Adversarial Ink: Componentwise Backward Error Attacks on Deep Learning
- URL: http://arxiv.org/abs/2306.02918v1
- Date: Mon, 5 Jun 2023 14:28:39 GMT
- Title: Adversarial Ink: Componentwise Backward Error Attacks on Deep Learning
- Authors: Lucas Beerens and Desmond J. Higham
- Abstract summary: Deep neural networks are capable of state-of-the-art performance in many classification tasks.
Deep neural networks are known to be vulnerable to adversarial attacks.
We develop a new class of attack algorithms that use componentwise relative perturbations.
- Score: 0.0
- License: http://creativecommons.org/licenses/by/4.0/
- Abstract: Deep neural networks are capable of state-of-the-art performance in many
classification tasks. However, they are known to be vulnerable to adversarial
attacks -- small perturbations to the input that lead to a change in
classification. We address this issue from the perspective of backward error
and condition number, concepts that have proved useful in numerical analysis.

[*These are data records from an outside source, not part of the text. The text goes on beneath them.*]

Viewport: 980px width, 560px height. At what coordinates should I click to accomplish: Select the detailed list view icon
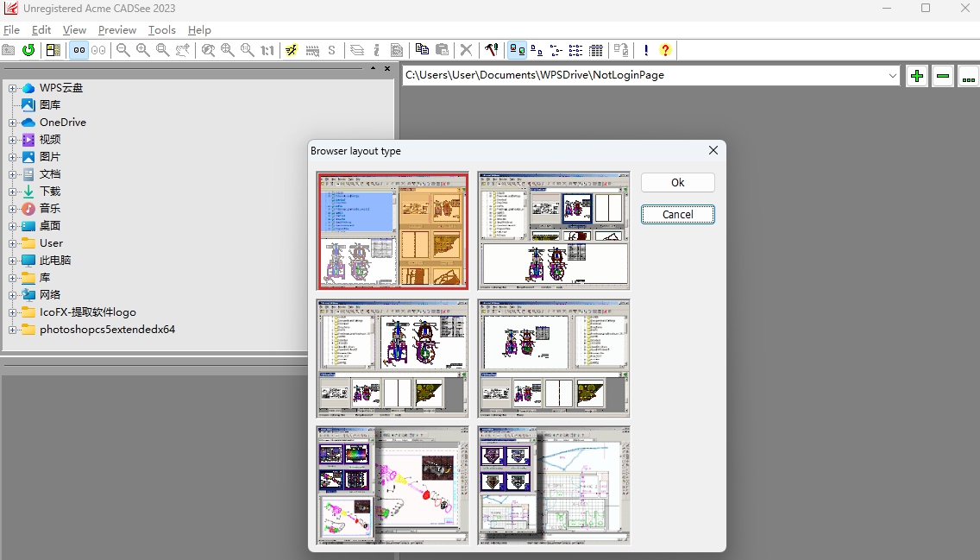595,49
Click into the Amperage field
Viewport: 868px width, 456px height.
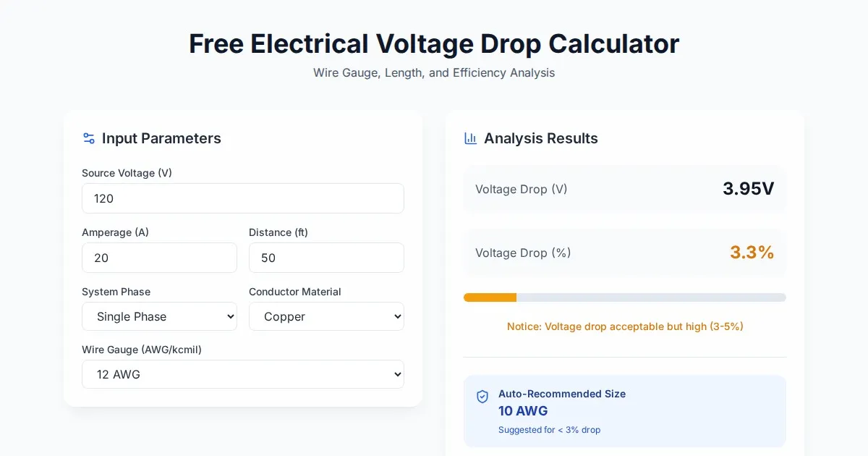click(159, 258)

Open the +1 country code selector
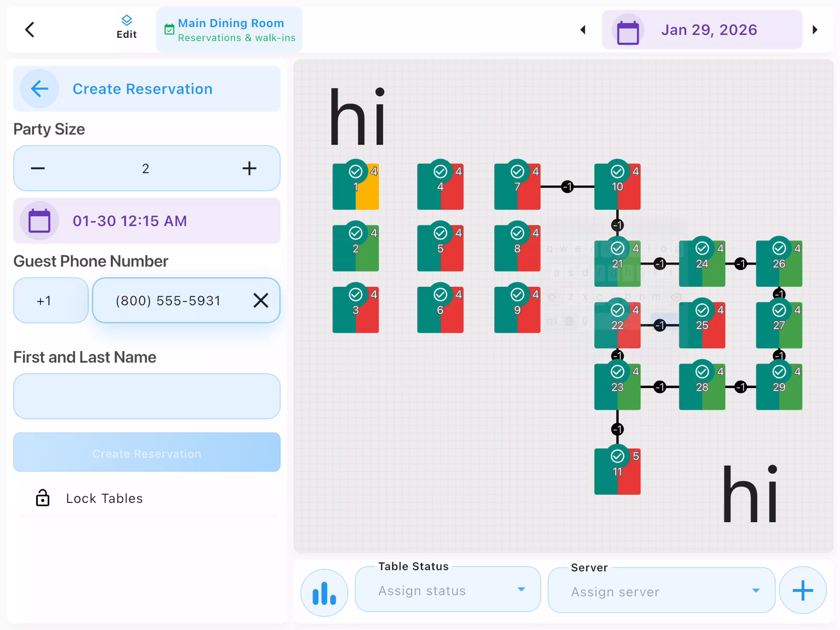(x=50, y=300)
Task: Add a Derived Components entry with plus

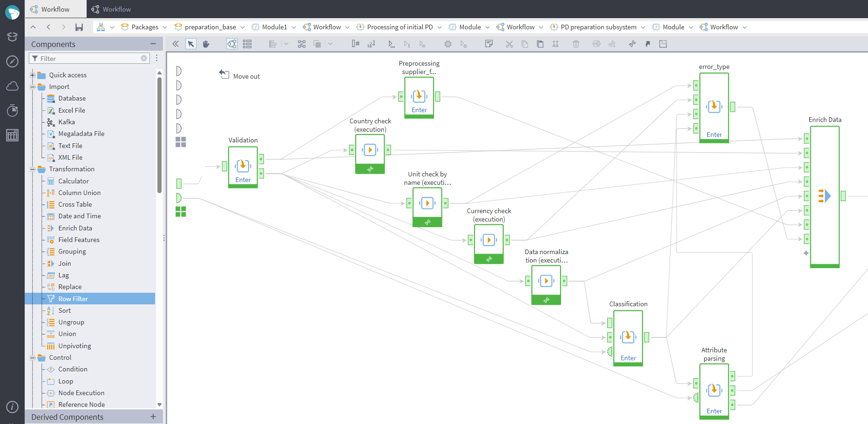Action: (x=153, y=417)
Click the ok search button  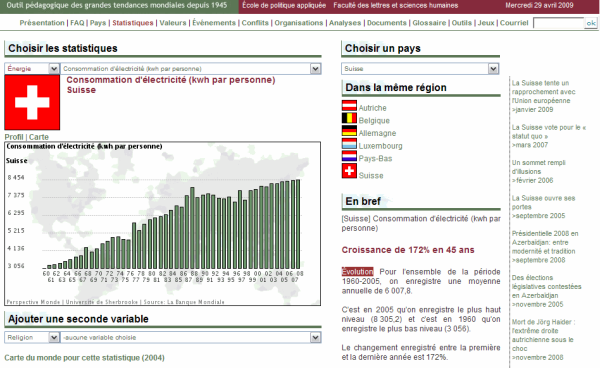pyautogui.click(x=591, y=23)
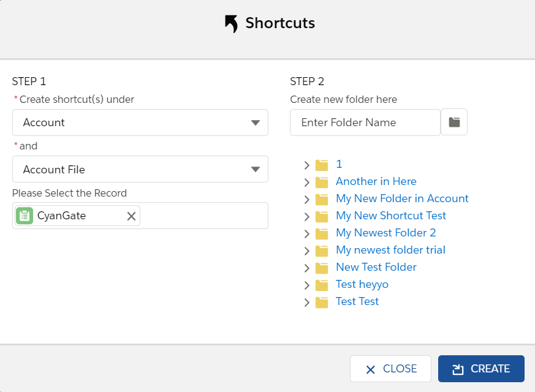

To do this, we build on the work of Beuzeville et al. (2021). In particular, we
develop a new class of attack algorithms that use componentwise relative
perturbations. Such attacks are highly relevant in the case of handwritten
documents or printed texts where, for example, the classification of
signatures, postcodes, dates or numerical quantities may be altered by changing
only the ink consistency and not the background. This makes the perturbed
images look natural to the naked eye. Such ``adversarial ink'' attacks
therefore reveal a weakness that can have a serious impact on safety and
security. We illustrate the new attacks on real data and contrast them with
existing algorithms. We also study the use of a componentwise condition number
to quantify vulnerability.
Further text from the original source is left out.